LGBTQAI+ :‘The only way to save the world is to just be yourself”
Author Musa Okwonga’s solution for this age of artifice comes from his deep reflection during an end-of-life crisis
In 2021, Musa Okwonga had not one but three book releases—an auto-fiction, an Eton memoir, and a children’s book with none other than football star Ian Wright, each from a different publisher. It’s a heady accomplishment for any writer, more so when the books are as diametrically different as In the End It Was All About Love (Rough Trade Books), One of Them (Unbound Publisher), and Striking Out (Scholastic Books)—and especially when they receive a consistent outpouring of love.
“It’s very rare that you write stuff that gets a response quickly. After years of throwing paint at the walls, the response has been incredible and also immediate,” says Musa, wondering if the pandemic actually aided the increased interest. “I mean, I did write books that were short enough to be taken [and read] on public transport, but I still think that the nature of what I’ve written lends itself to contemplation, so I’ve had a very unusual experience publishing during a pandemic amidst a global lockdown.”
Seeking himself
Threads of serendipity seem to surge strong when it comes to such pivotal life moments for the London-born author, football podcaster and journalist, poet, musician, and lawyer, whose medical student parents fled Idi Amin’s dictatorship in their native Uganda in the 1970s.
A chance encounter with a Brazilian architect couple on the plane to Rio prior to the 2014 World Cup led to an invitation to stay when Musa mentioned he was thinking of moving. “Why not Berlin, that’s got everything you’d want,” they said, and within a month, he was flat hunting in the German city. “Pure serendipity, the succession of decisions that led me here,” he muses. “Who knows where I’d have ended up otherwise?”
Seven years later, he is still in Berlin, and thriving. “This city changed my life, transformed it for the better. I have met some of the best people I know I’ll ever meet—and the geography lends itself to creativity because it’s flat, you’re not overwhelmed by skyscrapers, it’s spread out, you can just wander, meander, and it gives you room to find yourself,” he says.

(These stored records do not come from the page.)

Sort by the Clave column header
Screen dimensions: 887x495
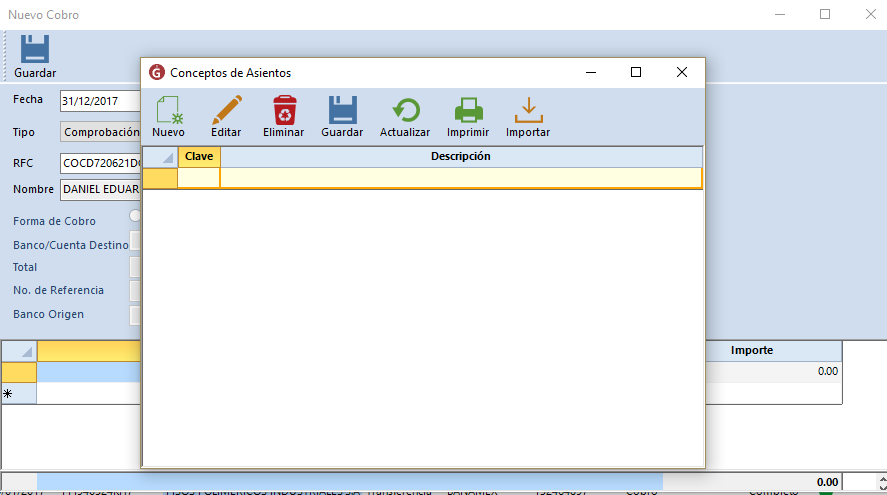click(x=199, y=157)
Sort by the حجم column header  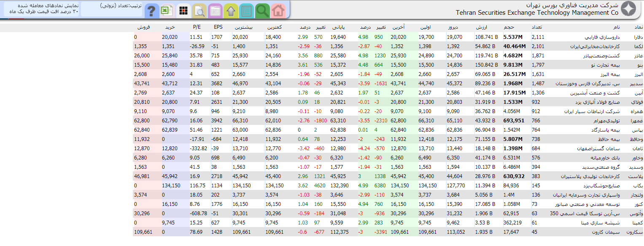[x=509, y=27]
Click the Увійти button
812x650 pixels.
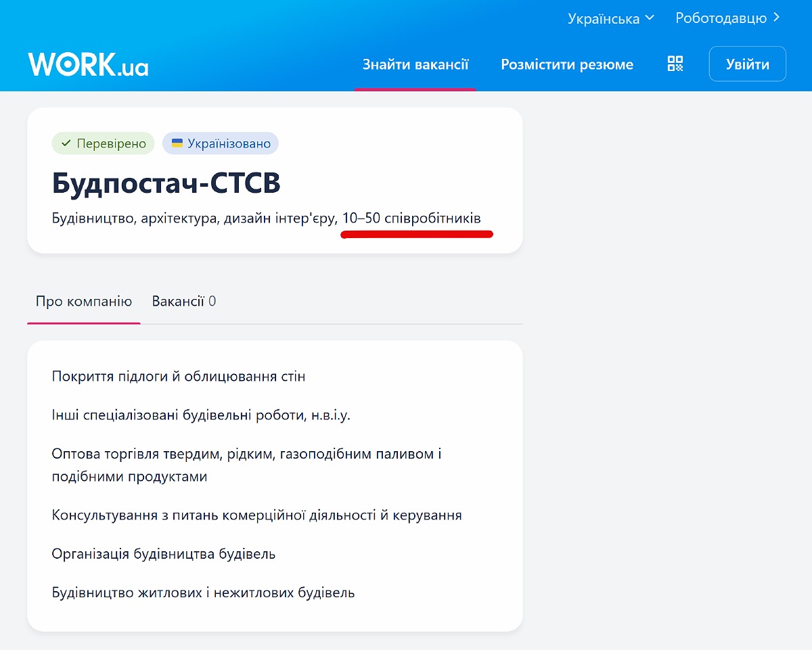pos(747,64)
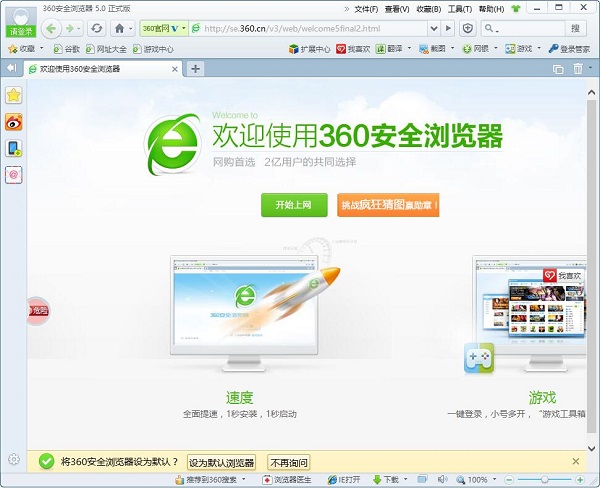
Task: Open Favorites star in left sidebar
Action: 14,95
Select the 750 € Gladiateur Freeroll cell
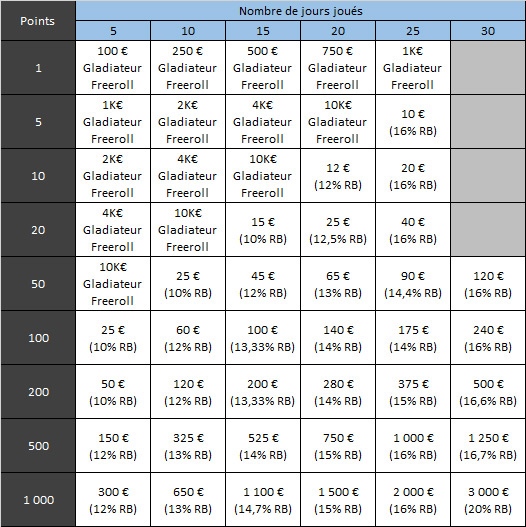 338,68
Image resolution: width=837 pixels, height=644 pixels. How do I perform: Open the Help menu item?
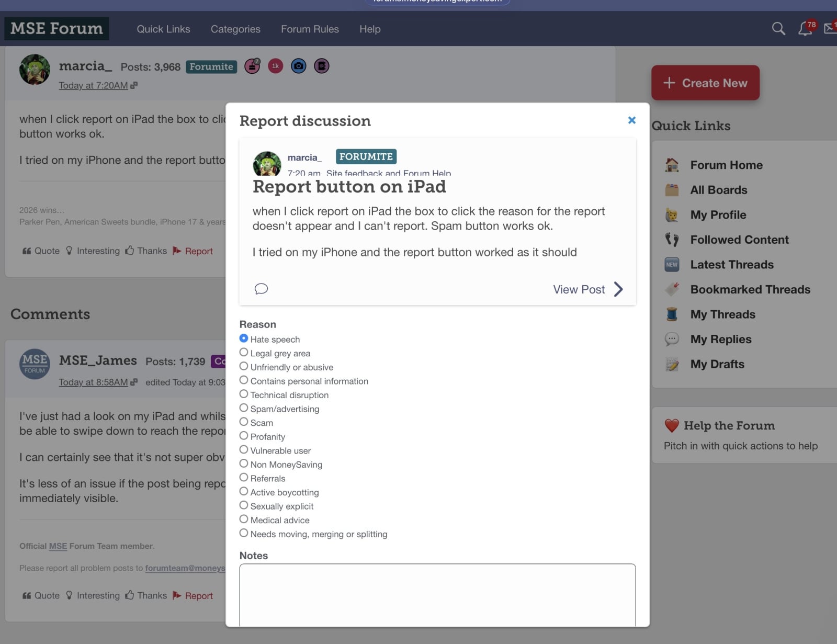click(370, 29)
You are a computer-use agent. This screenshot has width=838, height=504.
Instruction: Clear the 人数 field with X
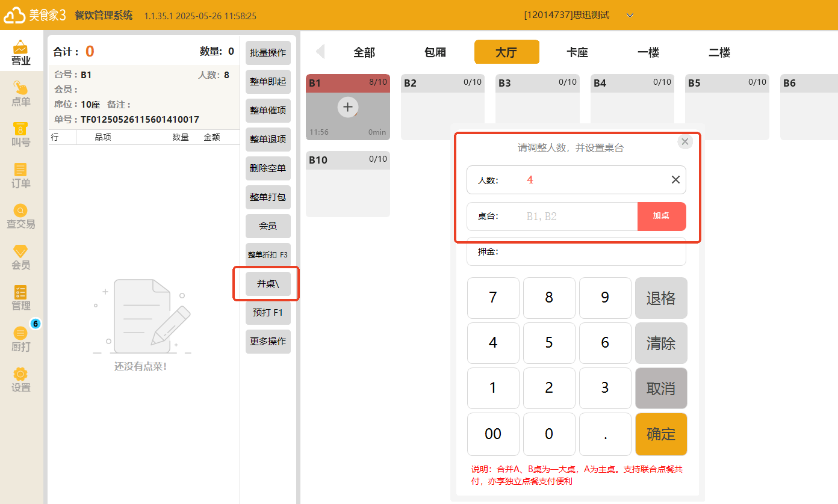[x=675, y=180]
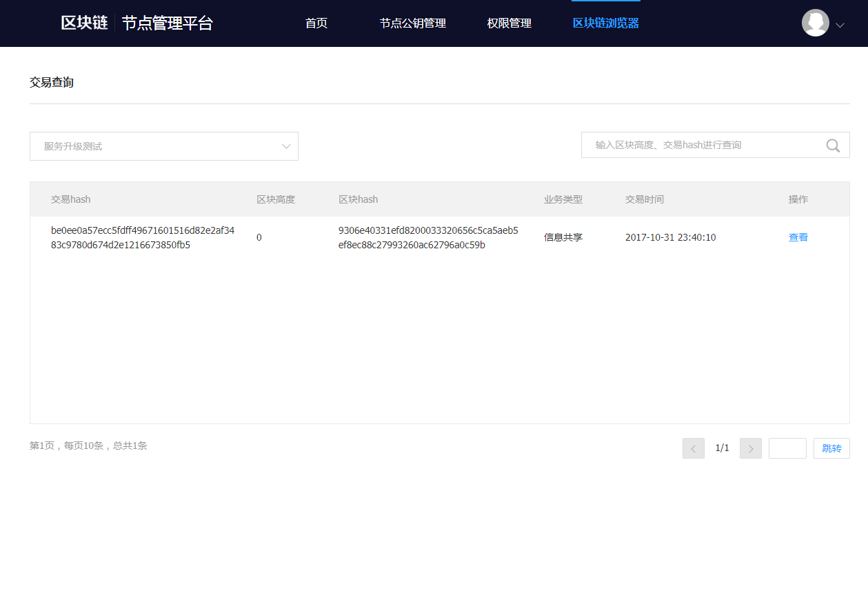Open 权限管理 in the navigation bar
Image resolution: width=868 pixels, height=609 pixels.
[x=509, y=23]
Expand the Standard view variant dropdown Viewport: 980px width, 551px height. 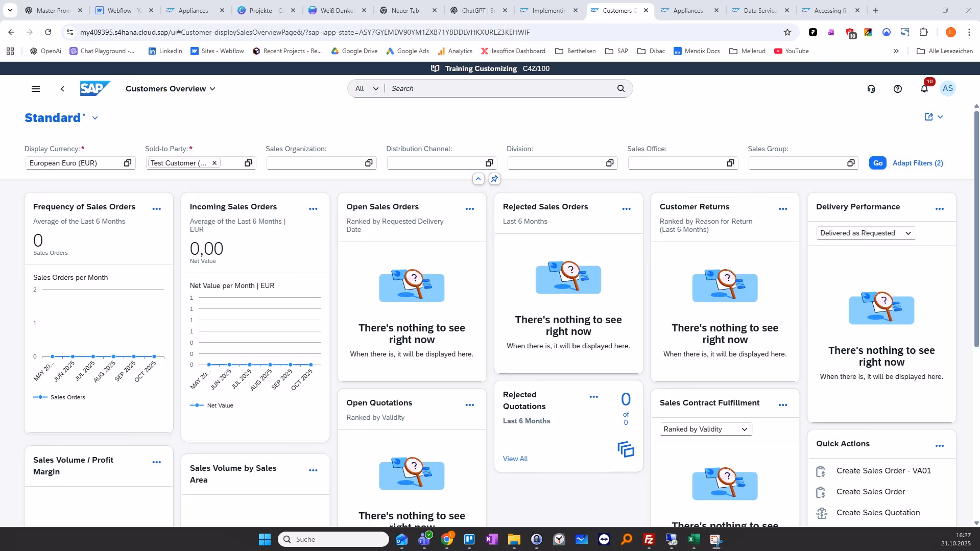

Berlin is also the city that features prominently in In the End It Was All About Love, which he calls his ‘end-life crisis’ book. “My dad died when he was 40; as I was approaching the age that he had been, I was reflecting on what I’d done with my life. This was a time of, ‘I didn’t think I’d live past 40, let me assess my entire life’, and then in the self-assessment, ‘now I can live for myself, my life is finally my own’.”
The courage to hope
One of the lines of his life, even before he wrote this book, has been hope and optimism, even when writing or talking about the heaviest of things. I find out that it’s deliberate.
“I’ve got friends who’ve got young children. How can I just go around being a nihilist when they haven’t yet lived any of their lives? I’ve had an incredible life,” Musa says.
“I wake up every morning more privileged than 99 per cent of the people who have ever walked this Earth… as a queer person of colour, the platforms that I have, have been afforded to almost no one else like me at this scale. That sounds cheesy, but that’s how I live […] It’s about trying to live your life to the best of your abilities—there are so many reasons why so many people don’t get a chance to deliver these full lives for themselves,” he explains.
He elaborates: “Everything I do is geared towards the acknowledgement of difficulty and the perseverance through that difficulty, because that is the thing we’re going to need, in the world that we have coming. ‘This is bleak, but here is the transition to hope’.”
Acts of radical vulnerability
Accompanying that hope is the emotional intensity and honesty that equally characterise his work. “People say to me, ‘Oh it’s (his work) so personal.’ I’m a dark-skinned queer man in mainland Europe; how else did you expect it to be?”
There is a simple, potent clarity when Musa explains what he feels is our best weapon to combat the ill-forces of the times we live in and create hope for the future, something we can all do in our own way.
“So much of what we do in this age of artifice is based on not feeling anything. And I’m talking specifically about the reactionary forces in our society. I’m talking about the macho, hyper-masculine, tough-it-out, knuckle-dragging, everyone-for-themselves. The only antidote for that is an act of radical vulnerability. Let me have a sort of shamelessness that comes from a sort of integrity, a place of vulnerability, and a place of healing. That’s the shamelessness that I want. I don’t want the kind that tramples over everyone.”